If the new variable is only for a subset of cells (e.g. the original clustering derived from an individual dataset).

```{R}
ctrlBar <- seq_len(ncol(dataset(pbmc, "ctrl")))
cellMeta(pbmc, "ctrl_bar", useDataset = "ctrl") <- ctrlBar
```

## Access dimensionality reductions

- To get a list of all dimensionality reductions:

```{R}
allDimReds <- dimReds(pbmc)
class(allDimReds)
length(allDimReds)
```

- To get a specific dimensionality reduction:

```{R}
umap <- dimRed(pbmc, "UMAP")
class(umap)
dim(umap)
```

- To get a specific dimensionality reduction for a specific dataset, again, use the argument `useDatasets`.

```{R}
ctrlUMAP <- dimRed(pbmc, "UMAP", useDatasets = "ctrl")
dim(ctrlUMAP)
```

- Setting an existing dimensionality reduction as the default for visualization

```{R}
defaultDimRed(pbmc) <- "UMAP"
```

Every time when `runUMAP()` or `runTSNE()` is called, the new result will be set as default. When default dimensionality reduction is set, any plotting function that shall work with it will use it by default without the need to specify it explicitly. And the dimensionality reduction accessor function also returns the default one if no specific one is requested.

```{R}
umap <- dimRed(pbmc)
```

- Add a new matrix into the object

```{R}
dimRed(pbmc, "newUMAP") <- umap
```

Cell identifiers on `rownames(value)` will be checked for matching is present. The check is aware of that a dataset name prefix is added to the object cell IDs.

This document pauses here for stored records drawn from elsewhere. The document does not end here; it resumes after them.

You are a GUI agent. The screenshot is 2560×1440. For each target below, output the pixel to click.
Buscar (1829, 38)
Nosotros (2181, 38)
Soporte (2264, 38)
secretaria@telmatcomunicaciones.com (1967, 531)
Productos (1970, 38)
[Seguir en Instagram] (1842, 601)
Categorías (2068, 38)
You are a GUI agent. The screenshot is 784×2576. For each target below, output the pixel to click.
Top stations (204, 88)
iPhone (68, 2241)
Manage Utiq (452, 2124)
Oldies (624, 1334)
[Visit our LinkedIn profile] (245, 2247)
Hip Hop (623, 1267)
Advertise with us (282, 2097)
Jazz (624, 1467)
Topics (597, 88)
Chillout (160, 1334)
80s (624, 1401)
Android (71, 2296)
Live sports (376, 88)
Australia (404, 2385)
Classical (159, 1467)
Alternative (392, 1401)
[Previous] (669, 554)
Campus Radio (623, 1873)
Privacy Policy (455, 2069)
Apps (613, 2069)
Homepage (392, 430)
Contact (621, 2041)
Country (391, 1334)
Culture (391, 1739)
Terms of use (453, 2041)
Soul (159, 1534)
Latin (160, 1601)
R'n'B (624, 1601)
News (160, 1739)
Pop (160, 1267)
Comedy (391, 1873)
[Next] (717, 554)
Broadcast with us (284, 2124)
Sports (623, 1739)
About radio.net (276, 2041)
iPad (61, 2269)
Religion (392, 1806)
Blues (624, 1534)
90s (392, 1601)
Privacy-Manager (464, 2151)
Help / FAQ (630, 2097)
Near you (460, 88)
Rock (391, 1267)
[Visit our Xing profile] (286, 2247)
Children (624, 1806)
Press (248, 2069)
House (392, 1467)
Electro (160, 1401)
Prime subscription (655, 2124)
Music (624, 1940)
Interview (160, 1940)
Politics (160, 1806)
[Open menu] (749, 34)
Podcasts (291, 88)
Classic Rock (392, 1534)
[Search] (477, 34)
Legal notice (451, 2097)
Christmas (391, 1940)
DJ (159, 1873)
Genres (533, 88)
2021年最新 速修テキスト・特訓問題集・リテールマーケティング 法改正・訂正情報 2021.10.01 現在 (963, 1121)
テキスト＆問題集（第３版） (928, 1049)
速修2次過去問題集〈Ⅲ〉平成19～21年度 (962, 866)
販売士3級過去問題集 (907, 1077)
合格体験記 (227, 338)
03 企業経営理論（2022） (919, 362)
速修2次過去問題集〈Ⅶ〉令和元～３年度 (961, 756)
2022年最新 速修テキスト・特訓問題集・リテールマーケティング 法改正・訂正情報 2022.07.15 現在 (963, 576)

- Adding a dimensionality reduction matrix for only one certain dataset

```{R}
ctrlUMAP <- dimRed(pbmc, "UMAP", useDatasets = "ctrl")
dimRed(pbmc, "ctrlUMAP", useDatasets = "ctrl") <- ctrlUMAP
```

## Access factorization result

We suggest using `getMatrix()` for all matrices involved in the factorization, including:

- $H$, $V$ matrices produced for each dataset, involved in all iNMF variant algorithms
- $W$ matrix shared for all datasets, involved in all iNMF variant algorithms and NMF dimension reduction
- $H.norm$, the aligned factor loading matrix, produced downstream of iNMF integration by `quantileNorm()`
- $A$ and $B$ matrices produced as intermediate information for each dataset during online iNMF interations 
- $U$ matrices produced for each dataset, involved in UINMF

```{R}
HList <- getMatrix(pbmc, "H")
lapply(HList, dim)
```

## Subsetting the data

- A [liger](../reference/liger-class.html) object can be subset by both cells and genes. 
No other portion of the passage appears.